With everything that’s been happening, I finally have the itch to open my paints, and even though I’m not painting on the walls, which, let’s face it, is a good thing, I’m putting my passion into creating. It feels so good that I immerse myself only to be reminded when Aaron intervenes that I do have to participate in the real world.

I’m relieved to be able to create, even though my new obsession is still my old one, namely Griffin. Except, this time, I’m stuck on how he looked during the times we fucked, and I spend many an hour trying to recreate his face, to no avail.

How do you capture something so feral and beautiful on a flat piece of canvas?

“Hey,” Aaron says quietly, stopping at my door.

With a small smile, I turn to him awkwardly with my brush in my hand. “Hey.”

“What’s this?” He steps into the room and looks over my shoulder, and I resist the urge to cover the canvas up.

It’s not my best work, but even if it was, painting Griffin feels intimate to me, something that I can’t share with Aaron or anyone else because it’s all so painfully real.

It’s a part of me and a piece of Griffin he shared, which makes it sacred in a way.

“Hals, this is amazing,” he breathes, and I smile shyly, both pleased and embarrassed.

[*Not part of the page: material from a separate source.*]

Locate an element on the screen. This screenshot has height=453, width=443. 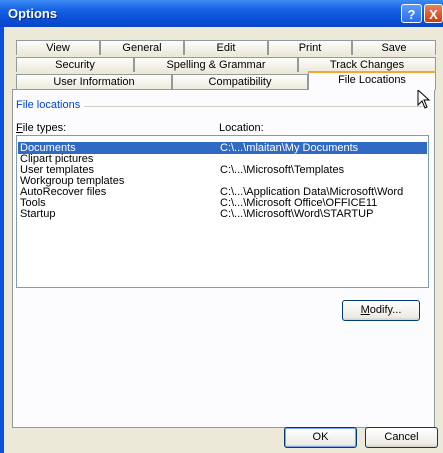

Griffin is lying on a bed in the portrait, with the covers up to his navel and a sexy peek of his happy trail on display.

His eyes are lidded, and he has that smirk I love to hate, but the intensity behind his eyes, it’s the same expression from when we were kids. Looking back on it now, I realize that passion never really went away, even when he was distant and cruel. Is it true? Did he love me even then?

“Thanks,” I say hesitantly, turning away and dropping my paintbrush in the water beside the easel.

“Hals,” Aaron says quietly, and closing my eyes, I sigh.

“I’m sorry. I was a jerk, and you’re right. I was wrong. And I . . . I’m just sorry.”

“Okay,” he says simply, and I spin to him incredulously. “Okay? That’s it?”

He shrugs, his mouth pulling in a wry smile. “Yeah, did you want more? I can punish you if you’d like?”

His words bring back Dr. Marks’ assertion, and I shiver before pushing it away. “So, you forgive me?”

“Of course,” he says simply, and I smile before tears fill my eyes. Aaron is so easy compared to my other relationships, and I need him. Thank fuck he seems to need me, too.

“C’mere,” he says, and I rush into his outstretched arms, burrowing deep.

He rocks me quietly before pulling back and saying, “C’mon, you can’t hide in here forever.”

∞∞∞

I glare out the window as it snows again. I hate the fucking cold. I mean, really. The past few weeks have flown by, and I’ve gotten no further in terms of the thoughts that consume me. Griffin has been achingly cold in our shared class, and he sits a few rows up and away from me. While I yearn for his beautiful smile, I turn away from it and him with a curl to my lip. To say I’m confused would be an understatement.

I’ve not heard more about my video fiasco, and I’m simultaneously relieved and annoyed. Would a little pain and suffering on their end be out of order? Still, I’m glad it hasn’t come back to me because I worried it would affect Griffin, too. All things I should have thought about before I went to Randy’s basement and blackmailed him.

I’m turned from my brooding when I spy Aaron’s reflection in the window. “C’mon, it’s just snow.”

“I hate snow,” I mutter.

“What did snow ever do to you?”

“What did snow ever do to you?” Griffin asks with a smirk.

Smiling, I grab his hat off his head and shriek when he pulls me up by the waist and swings me around. With a huge grin, he drops me to the floor gently and proceeds to tickle me mercilessly.

“Uncle,” I cry, and he smirks, leaning over my face with his devastating hazel eyes.